The asset and wealth management industry is facing numerous headwinds, chief among them being ongoing pressure for lower fees. Traditional asset and wealth managers feel this pressure acutely, which has likely contributed to their relative underperformance over the last quarter. Alt managers, which have been the sector’s sole bright spot during this time, are more insulated from fee pressure due to the lack of passive alternatives to drive fees down.
These headwinds have contributed to a decline in EBITDA multiples for traditional asset/wealth managers, which in turn has resulted in lackluster stock price performance. As shown below, EBITDA multiples remain well below historical norms, although they have recovered somewhat from the low point seen last December.
Expanding the performance chart over the last year reveals similar trends in asset/wealth manager performance relative to the broader market. Over this longer timeframe, alt managers are still the only category with positive returns, although performance has been volatile. Traditional asset/wealth managers generally moved in lockstep with the broader market until the third quarter of this year when relative performance declined significantly. Aggregators and multi-boutique have declined over 30%.
The 30%+ decline in the aggregator and multi-boutique index may come as a surprise given all the press about consolidation in the industry and headline deals for privately held aggregators. Over the last year, there have been two significant deals for privately-held wealth management aggregators: United Capital was bought by Goldman Sachs for $750 million, and Mercer Advisors’ PE backers sold a significant interest to a new PE firm, Oak Hill Capital Management. Both deals reportedly occurred at high-teens multiples of adjusted EBITDA.

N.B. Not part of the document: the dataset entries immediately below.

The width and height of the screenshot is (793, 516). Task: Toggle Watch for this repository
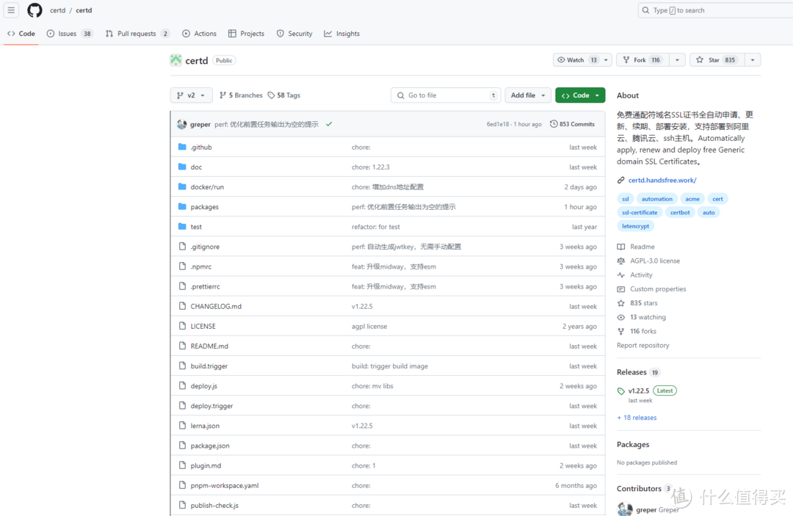(x=578, y=60)
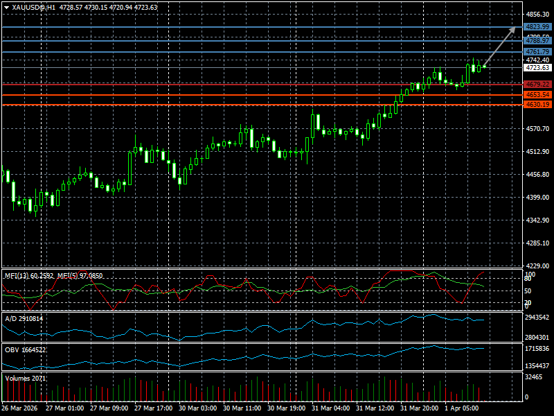Image resolution: width=554 pixels, height=416 pixels.
Task: Open the chart menu triangle beside XAUUSD
Action: click(6, 7)

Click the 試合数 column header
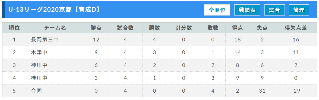pos(125,28)
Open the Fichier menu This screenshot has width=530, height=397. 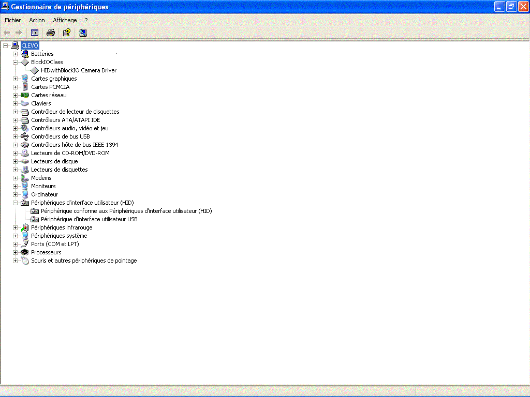click(x=13, y=20)
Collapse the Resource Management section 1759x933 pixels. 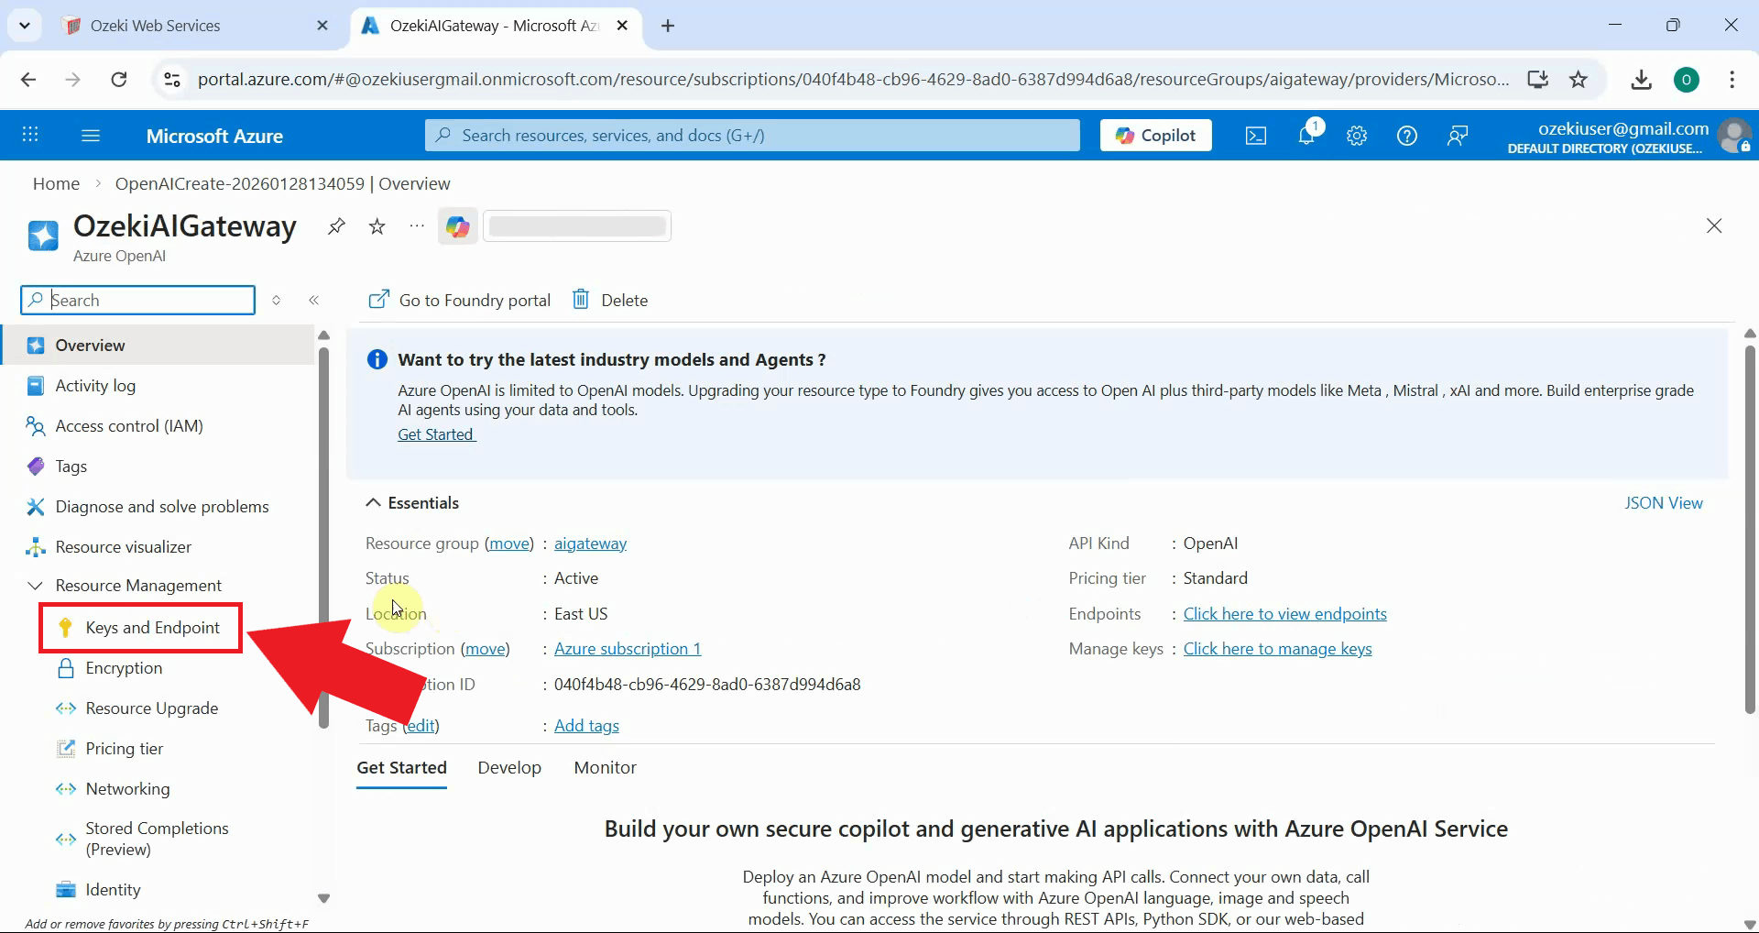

It appears the market may have grown skeptical of the purely financial consolidator strategy.
Meanwhile, stock of Focus Financial, a publicly traded wealth management aggregator, has declined significantly. On September 30th, Focus stock closed at $23.80, about half its price a year prior and about 35% below the price at its July 2017 IPO.
So why has Focus stock languished while Mercer Advisors and United Capital have both sold significant interests at attractive valuations? One explanation is different business models. The latter two firms are more “true” consolidators, where acquired firms are rebranded and integrated, then presented to the market as a coherent whole. Focus, on the other hand, is a pure financial consolidator. Acquired firms continue to operate as they did before the acquisition, and the only real difference (other than some back-office integration) is how the economics of the firm are distributed. There are pros and cons to each model, but given the poor performance of Focus Financial’s stock since IPO, it appears the market may have grown skeptical of the purely financial consolidator strategy.
Implications for Your RIA
With EBITDA multiples for publicly traded asset and wealth managers still well below historical norms, it appears the public markets are pricing in many of the headwinds the industry faces. It is reasonable to assume that the same trend will have some impact on the pricing of privately held RIAs as well.
But the public markets are just one reference point that informs the valuation of privately held RIAs, and developments in the public markets may not directly translate to privately held RIAs. Depending on the growth and risk prospects of a particular closely-held RIA relative to publicly traded asset and wealth managers, the privately held RIA can warrant a much higher, or much lower, multiple.
In our experience, the issues of comparability between small, privately held businesses and publicly traded companies are frequently driven by key person risk/lack of management depth, smaller scale, and less product and client diversification. These factors all contribute to the less-than-perfect comparability between publicly traded companies and most privately held RIAs. Still, publicly traded companies provide a useful indication of investor sentiment for the asset class, and thus, should be given at least some consideration.
The outlook for RIAs depends on a number of factors. Investor demand for a particular manager’s asset class, fee pressure, rising costs, and regulatory overhang can all impact RIA valuations to varying extents. The one commonality, though, is that RIAs are all impacted by the market. Their product is, after all, the market.
The outlook for RIAs appears to have improved since the significant market drop in December 2018.
The impact of market movements varies by sector, however. Alternative asset managers tend to be more idiosyncratic but are still influenced by investor sentiment regarding their hard-to-value assets. Wealth managers and traditional asset managers are vulnerable to trends in asset flows and fee pressure. Aggregators and multi-boutiques are in the business of buying RIAs, and their success depends on their ability to string together deals at attractive valuations and create synergies.
On balance, the outlook for RIAs appears to have improved since the significant market drop in December 2018. Since then, industry multiples have rebounded somewhat, and the broader market has recovered its losses and then some—which should have a positive impact on future RIA revenues and earnings.
More attractive valuations could entice more M&A, coming off the heels of a record year in asset manager deal-making. We’ll keep an eye on all of it during what will likely be a very interesting year for RIA valuations.